La grace de nostre Seigneur à jamais. C’est par là que nous commençons toutes nos lettres, et dans cette rencontre, il est difficile de commencer autrement. Car dans une si extreme affliction, et dans une si estrange perte, quelle consolation hors de la grace de Dieu, qui nous a faict jouyr si long temps d’un si grand bien, et qui ne nous en a privez, que pour nous apprendre à ne rien aimer dans le monde que par rapport au ciel et dans les veües de l’éternité ! Il est de vostre bonté, Monsieur mon cousin, de continuer aux enfans du defunct[2] la mesme charité et la mesme amitié, que nous avions pour luy, et à apprendre par vostre exemple à messieurs vos enfans à regarder tous leurs cousins et tous ceux de la famille, comme leurs freres. C’est ceste amitié chrestienne qui faict la meilleure partie du bonheur de la vie presente, et qui nous fait le plus meriter la felicité de l’autre vie. Messieurs vos enfans ne m’ont aucune obligation de l’amitié et de l’estime que j’ay pour eux. C’est un pur effect de la justice que je leur dois, et de mon inclination pour des personnes aussi aymables et aussi accomplies qu’ils sont. Le cousin Henry porte sur le visage une partie de la douceur et de la beauté de son esprit[3]. Monsieur de Nazaugues a toutes les inclina-

  1. Le millésime manque, comme à toutes les autres lettres, moins une, du P. Thomassin Je place celle-ci en tête du petit recueil, d’abord parce qu’elle est adressée au père du futur conseiller au parlement de Provence ; ensuite parce que, comme nous l’apprend la date du décès dont il y est question (voir la note suivante), elle est de 1670, par conséquent antérieure aux lettres II et III.
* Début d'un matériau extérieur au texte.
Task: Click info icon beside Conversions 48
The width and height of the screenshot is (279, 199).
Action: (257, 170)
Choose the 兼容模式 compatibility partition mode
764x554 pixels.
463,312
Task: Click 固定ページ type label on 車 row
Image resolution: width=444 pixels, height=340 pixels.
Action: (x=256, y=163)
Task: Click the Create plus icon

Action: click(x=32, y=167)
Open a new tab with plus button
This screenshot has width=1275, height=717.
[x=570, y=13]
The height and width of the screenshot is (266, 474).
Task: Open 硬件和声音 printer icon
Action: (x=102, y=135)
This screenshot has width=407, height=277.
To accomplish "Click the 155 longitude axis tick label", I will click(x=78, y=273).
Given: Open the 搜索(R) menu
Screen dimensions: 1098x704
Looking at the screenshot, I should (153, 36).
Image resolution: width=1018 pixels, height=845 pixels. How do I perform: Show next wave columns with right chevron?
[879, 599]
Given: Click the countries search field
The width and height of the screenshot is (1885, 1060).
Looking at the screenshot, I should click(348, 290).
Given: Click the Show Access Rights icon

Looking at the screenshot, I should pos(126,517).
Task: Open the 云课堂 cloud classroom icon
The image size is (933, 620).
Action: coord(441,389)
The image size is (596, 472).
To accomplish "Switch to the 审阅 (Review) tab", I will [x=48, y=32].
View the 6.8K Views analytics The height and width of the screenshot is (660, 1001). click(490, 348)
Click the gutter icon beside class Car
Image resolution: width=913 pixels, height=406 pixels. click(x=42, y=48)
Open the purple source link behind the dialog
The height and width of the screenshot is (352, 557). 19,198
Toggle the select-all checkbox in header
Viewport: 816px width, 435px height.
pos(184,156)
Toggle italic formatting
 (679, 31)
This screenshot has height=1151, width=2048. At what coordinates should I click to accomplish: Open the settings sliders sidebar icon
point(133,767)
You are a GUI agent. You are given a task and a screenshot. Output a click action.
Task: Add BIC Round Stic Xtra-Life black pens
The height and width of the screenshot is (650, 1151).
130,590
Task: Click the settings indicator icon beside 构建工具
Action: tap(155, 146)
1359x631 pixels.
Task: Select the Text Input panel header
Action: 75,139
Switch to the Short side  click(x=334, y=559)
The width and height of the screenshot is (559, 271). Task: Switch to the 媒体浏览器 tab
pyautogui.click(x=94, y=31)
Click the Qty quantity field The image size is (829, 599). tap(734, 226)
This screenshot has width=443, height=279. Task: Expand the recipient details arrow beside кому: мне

  2. Ce défunt, qui est appelé plus loin le président de Lagarde était François de Thomassin, seigneur de Lagarde, conseiller, puis président aux enquêtes du parlement de Provence. Il fut enseveli en l’église de l’Oratoire d’Aix, le 26 août 1670. Il était fils de Joseph de Thomassin, dont le frère, Alexandre, était père d’Alphonse, seigneur de Mazaugues Par conséquent, le président de Lagarde était le cousin germain de celui à qui la présente lettre est adressée.
  3. Le cousin Henri était un frère de Louis de Thomassin, seigneur de Mazaugues. Les généalogistes ne le connaissent pas et ils ne mentionnent, parmi les enfants du conseiller à la cour des comptes, que : 1o Louis ; 2o Jean-Baptiste, officier aux gardes françaises, qui fut consul d’Aix en 1701 ; 3o Louise (alias Françoise), qui épousa Louis Esmur de Moissac ; 4o Honorée, qui épousa Antoine Maurel de Volonne.